Super-deep diamonds: a study coordinated by the Department of Geosciences led to important discoveries on the processes of the Earth's mantle



Diamonds are known as most popular precious stones. However, their value is inestimable not only in gemmology, but also in geology. In fact, diamonds are the only natural samples able to provide mineralogical and geochemical information about Earth’s interior, up to 800 km depth. 

In detail, most information is not deduced by diamonds, being pure carbon minerals, but from mineral inclusions enclosed by diamonds. These inclusions represent “pieces” of minerals forming mantle rocks, entrapped by diamonds during their precipitation. In last decades, the study of inclusions has highlighted and demonstrated geodynamic processes occuring in our planet’s interior, which in some cases were only predicted by experiments. In particular, diamonds and their inclusions have provided important contributions in understanding carbon and other elements cycle within Earth’s interior.

A new study, carried out by some researchers of the Department of Geosciences of the University of Padua and recently published in Geology, has demonstrated for the first time as diamonds can also travel downward, at greater depths, within Earth’s mantle, and not only upward toward the surface carried by kimberlitic magmas. Considering the active geodynamics of our planet, this process could be assumed for people out of diamond field. However, this has never been demonstrated with scientific evidences so far. 

This indicates, as the authors wrote in the abstract of the article, that “the commonly assumed view that diamonds form at, and capture material from, a specific mantle level and then travel upward is probably too simplistic”. 

In detail, the downward movement of diamonds has been proven by the identification of a tiny multi-phase inclusion (~ 10 microns) within a 1.3 carats diamonds from Central African Republic. This inclusion consists of ringwoodite (γ-Mg2SiO4), tetragonal zirconia (ZrO2) and coesite (SiO2). Ringwoodite is the high-pressure polymorph of olivine (the most abundant mineral in upper mantle), stable at depths between ~ 525 and 660 km in the transition zone. This ringwoodite represents the second finding of this mineral within a natural diamond and indicates that its diamond host resided in the lower part of the transition zone at certain point of its history, where this mineral is stable. On the other hand, presence of tetragonal zirconia and coesite in contact each other suggests that these two mineral could derive from the transformation of a previous zircon (ZrSiO4) or reidite, the high-pressure polymorph of zircon. Experiments have demonstrated as zircon, increasing pressure conditions, would transform at depths of ~ 550 km in zirconia (ZrO2) + high-pressure silica (SiO2).

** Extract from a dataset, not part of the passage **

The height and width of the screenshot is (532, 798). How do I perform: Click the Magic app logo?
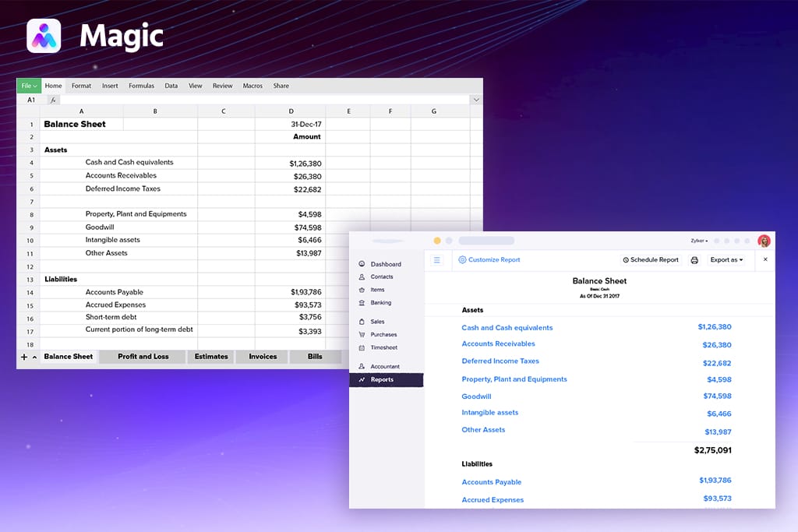click(x=43, y=35)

Considering also the association with ringwoodite, the analysed multi-phase inclusion can be interpreted as the prograde transformation, for pressure increasing, of a former inclusion composed by olivine/wadsleyite + zircon/reidite, entrapped by diamond at shallower depths. In detail, this diamond, after having enclosed the inclusion, travelled downward at depths up to 550-660 km, where the olivine/wadsleyite and zircon/reidite re-equilibrated in ringwoodite and high-pressure polymorphs of zirconia and silica. The olivine-zircon mineral association could appear unusual, as zircon is a typical accessory mineral in crustal rocks, such as granites. However, zircons have been also found in ultramafic mantle rocks and have been interpreted as metasomatic minerals or xenocrysts related to interactions between ultramafic mantle rocks and crust-derived fluids or melts. Consequently, the studied multi-phase inclusion has demonstrated for the first time as a diamond, after its formation, can also travel downward at greater depths in the mantle, probably following subduction, and not only upward toward shallower depths. This study opens new prospective about the interpretation of the data provided by inclusions within diamonds and it could have important implications on role of diamonds about the recycling of material at different depths in Earth’s mantle.

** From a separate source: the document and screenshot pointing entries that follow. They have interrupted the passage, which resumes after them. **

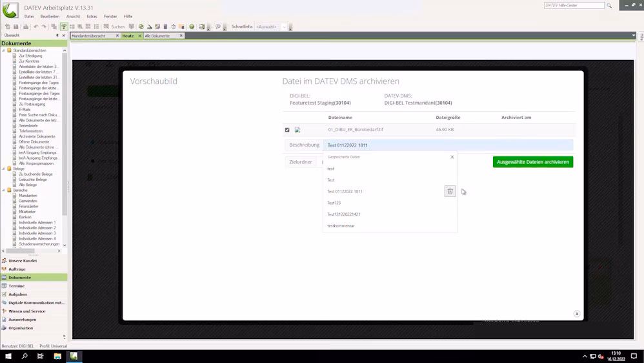Collapse the Belege tree node
Image resolution: width=644 pixels, height=363 pixels.
coord(4,169)
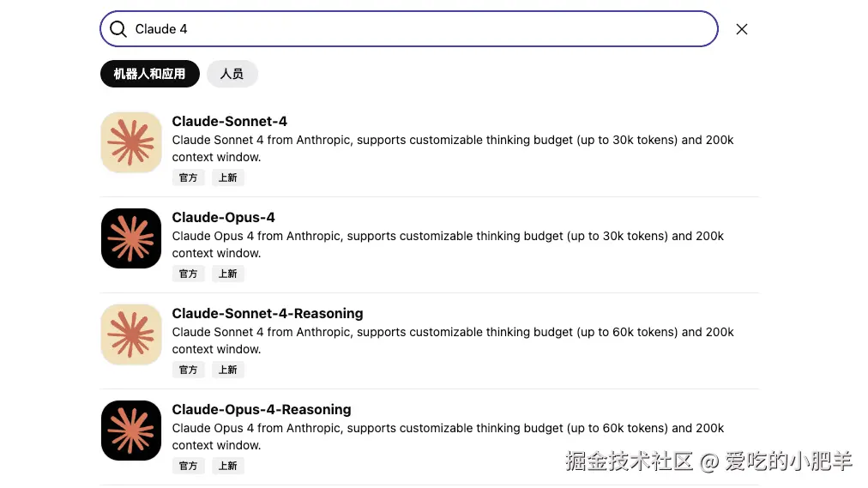Viewport: 868px width, 488px height.
Task: Switch to the 机器人和应用 tab
Action: 149,74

“It is incredible as a tiny inclusion, such as those studied, has been able to provide so important and detailed information about the “journey” of its diamond host within Earth’s mantle, demonstrating for the first time that diamonds probably can tell us more than what we think about the processes occurring in our planet’s interior”, commented Sofia Lorenzon, PhD student at the Department of Geosciences of the University of Padua and first author of the study. 

From the Department of Geosciences the other authors of this research are Dr. Davide Novella, Prof. Fabrizio Nestola, Prof. Paolo Nimis e Dr. Martha G. Pamato. 

In addition to the Department of Geosciences of the University of Padua, this study was carried out in collaboration with Dr. Emilie Thomassot from the “Centre de Recherches Pétrographiques et Géochimiques dell’Université de Lorraine” (Nancy, Frace), Prof. Steven D. Jacobsen from the Department of Earth and Planetary Sciences of the Northwestern University (Evanston, Illinois, USA), Prof. Frank Brenker from the Geoscience Institute of the Goethe University (Frankfurt, Germany), Dr. Loredana Prosperi from the Italian Gemmological Institute (Milan, Italy)and Prof. Matteo Alvaro from the Department of Earth and Environmental Sciences of the University of Pavia.